3)   Being a ‘yes’ person.  You’ve been asked to photograph your friends birthday party, another friend’s graduation and your room mate from college wants you to photograph her wedding – but you don’t even do event photography.  I used to be so afraid to say no.  I didn’t want to let others down and it killed me to say no.  But one year I almost walked away from this business because I didn’t know how to say no.  Now if someone wants me to photograph a graduation, a birth or a party I make it clear I don’t do event photography.  Or if someone wants me to squeeze them in but I’m booked, I’ve learned to say “sorry, I can’t.”  - 99% of the time, they understand.  It’s so hard to turn things down but it’s critical for your sanity, your family and your time.  You can’t make up important family time…but you can make up sessions or photographing someone else at a later date.  I still feel bad saying no but I do it and it’s been a ‘business changer’ for me. 

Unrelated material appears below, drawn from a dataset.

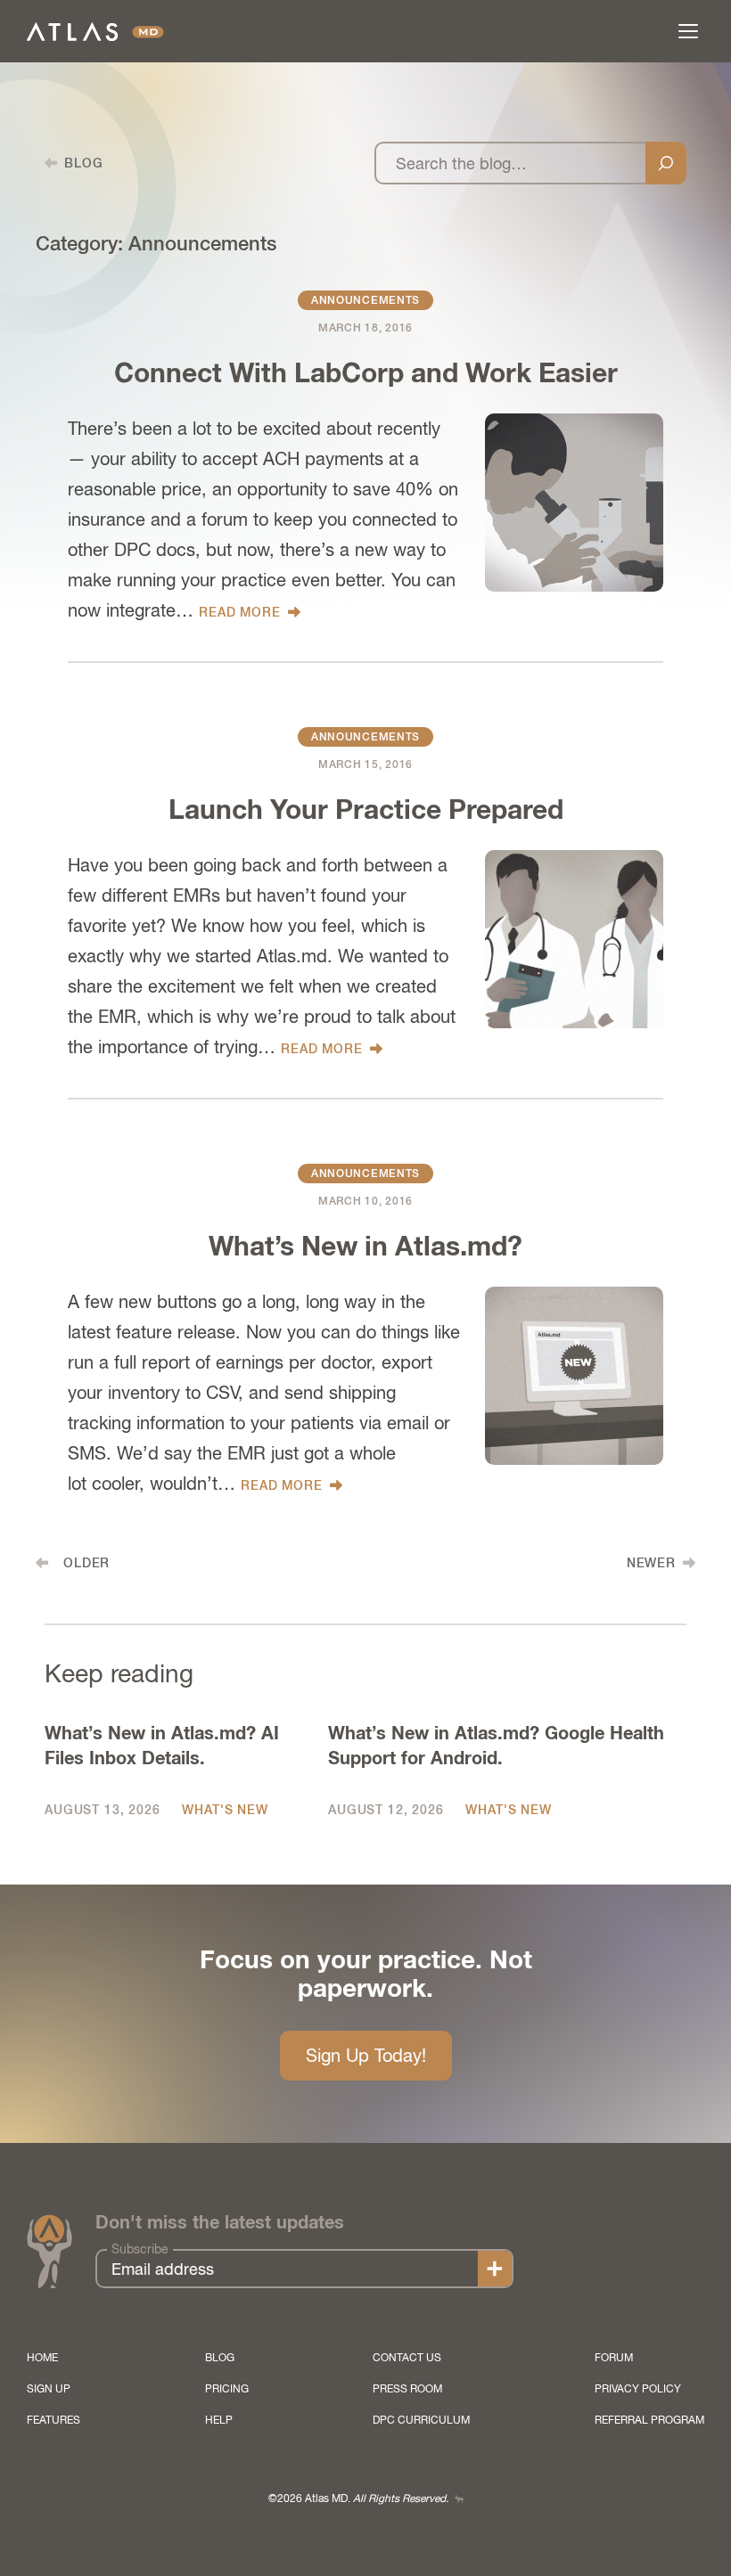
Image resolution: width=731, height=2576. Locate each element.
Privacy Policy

4)    A difficult client is ruining you.  In this business you’re going to at some point work with a difficult and rather demanding client.  It’s inevitable.  And since this is your own business that you put your heart and soul into, it hurts even worse when a client asks for things above and beyond what you provide or is simply unsatisfied.  I’ve been there and it stings.  Again, out of fear that I couldn’t make everyone happy, I almost left this industry years ago.  But my husband talked me out of it and taught me to have thicker skin when it came to business.   So know that EVERYONE in this industry (and in every industry for that matter) will have a client they can’t please or who wants more.  It’s part of the job…the unfortunate part of having a business and providing a service.  But you’re worth more.  You have clients that love you, you have talent and you have passion.  Don’t give up because of a client who can’t be pleased.

5)   Copycat.   Be original.  If you see work you like and a concept you love spin it your own way. We all admire other artist work and that’s healthy and normal. But it’s painful for the original artist to get bombarded with copycat images.  Even though photographers are plentiful, we’re a fairly close community and we have each other’s backs.  I’ve had numerous personal experiences on exact concepts being used (not a single element was changed – not one!).   Those photographers are no longer in business.  So be original.  Admire concepts you like, but don’t copy them.  Spin them differently and make them your own.  

We’ll all face bumps in the road running our own business, that’s part of growth and learning.  Hopefully some of these ‘mistakes’ seen in our industry will prevent future mistakes for you.  Keep photographing.  Keep creating.  And keep the passion.